> Your goal: Quote the listing in full, exactly as given, minus any pictures.

> Supplied entries:

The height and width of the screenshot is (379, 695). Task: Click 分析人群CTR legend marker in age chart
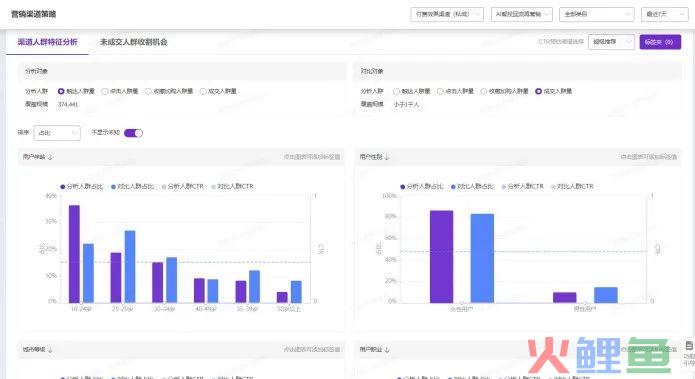click(x=164, y=187)
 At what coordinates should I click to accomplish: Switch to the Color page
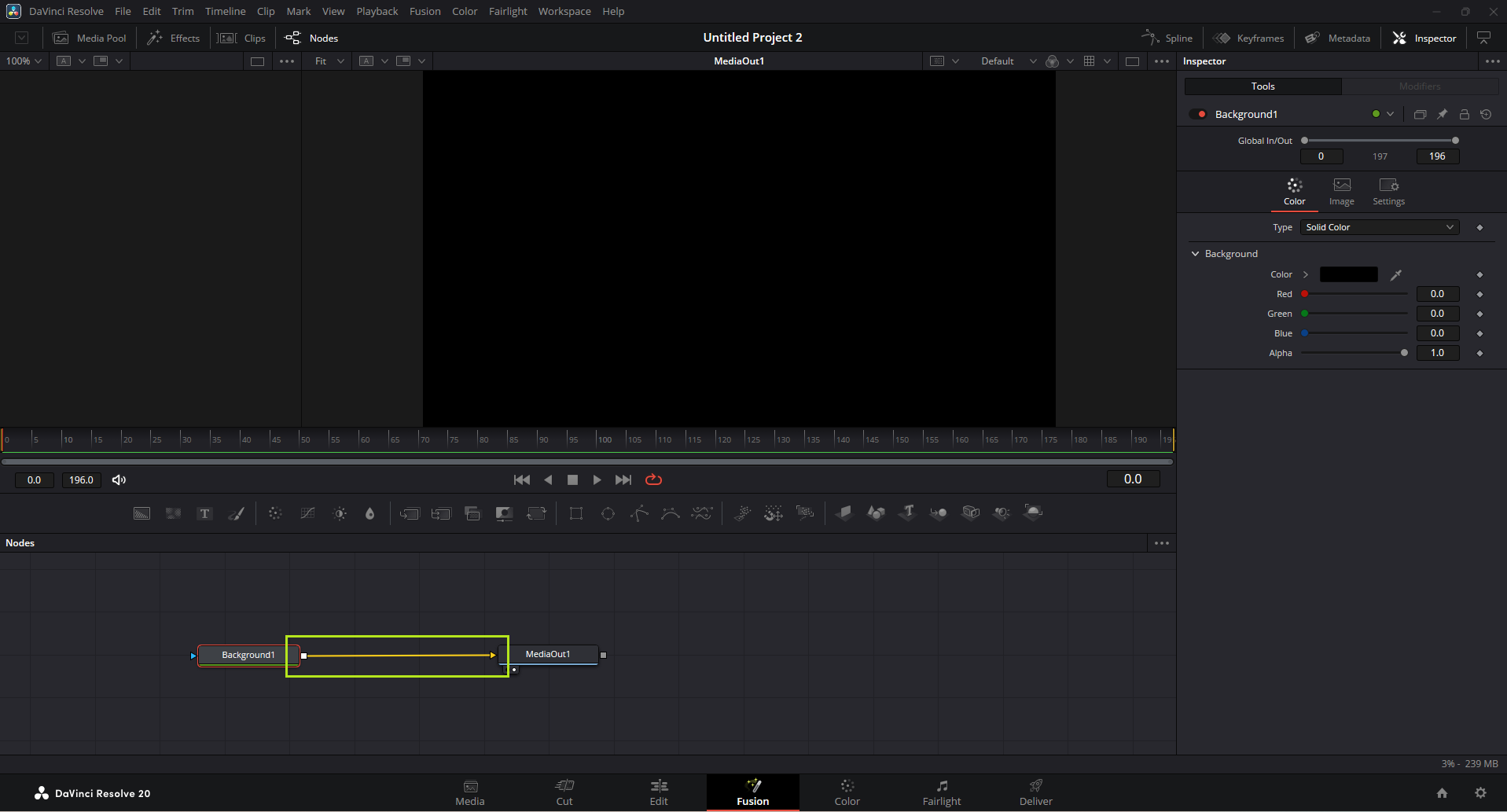point(847,792)
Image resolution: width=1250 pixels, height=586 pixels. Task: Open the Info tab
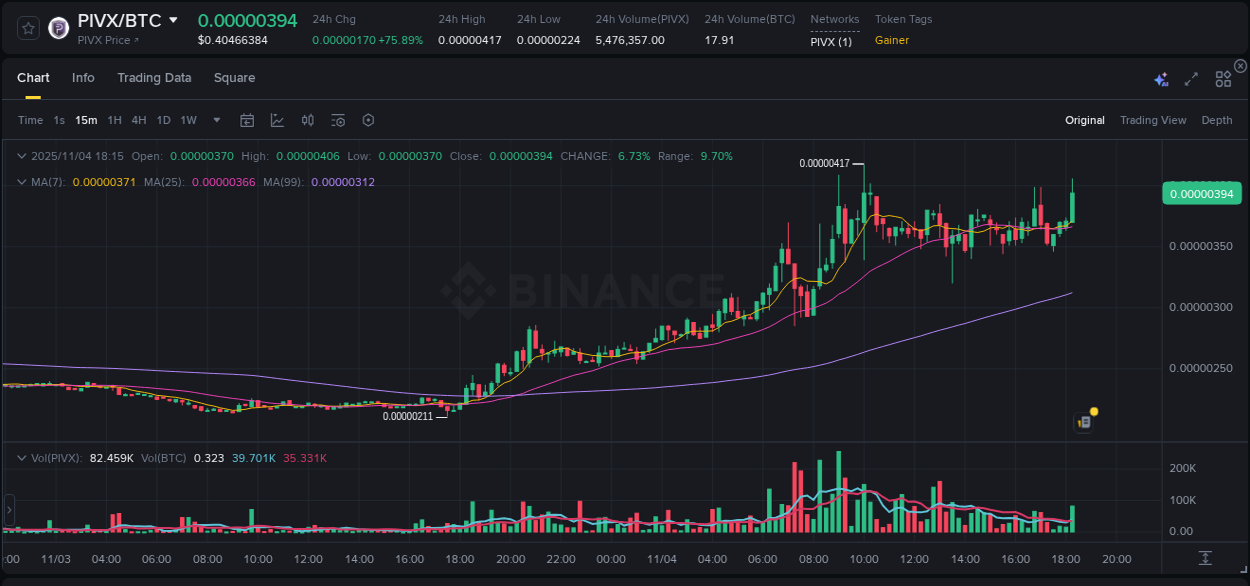(83, 78)
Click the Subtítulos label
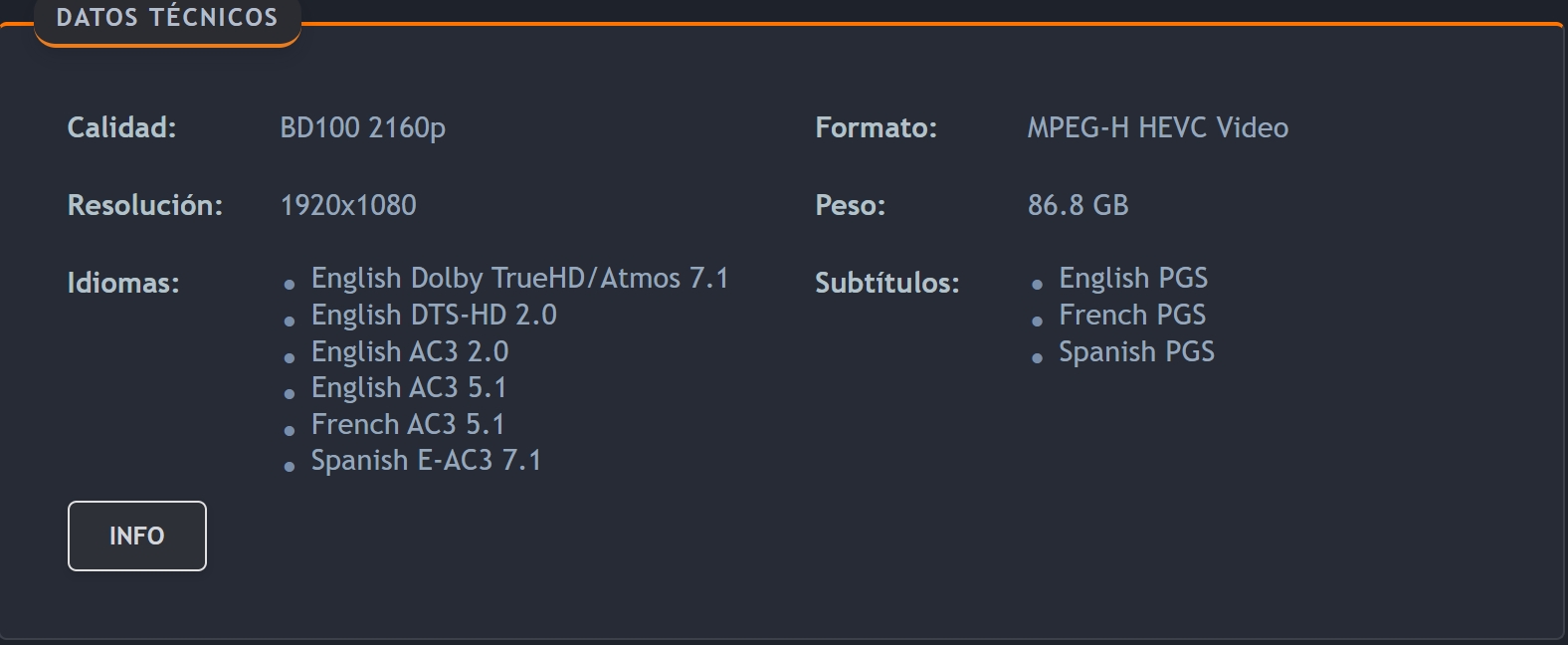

> Output of the exercise:
The height and width of the screenshot is (379, 695). Task: Click 分析人群CTR legend marker in age chart
click(x=164, y=187)
 At what coordinates should I click to accomplish: Switch to the Color page
point(847,792)
Image resolution: width=1250 pixels, height=586 pixels. Task: Open the Info tab
(83, 78)
Click the Subtítulos label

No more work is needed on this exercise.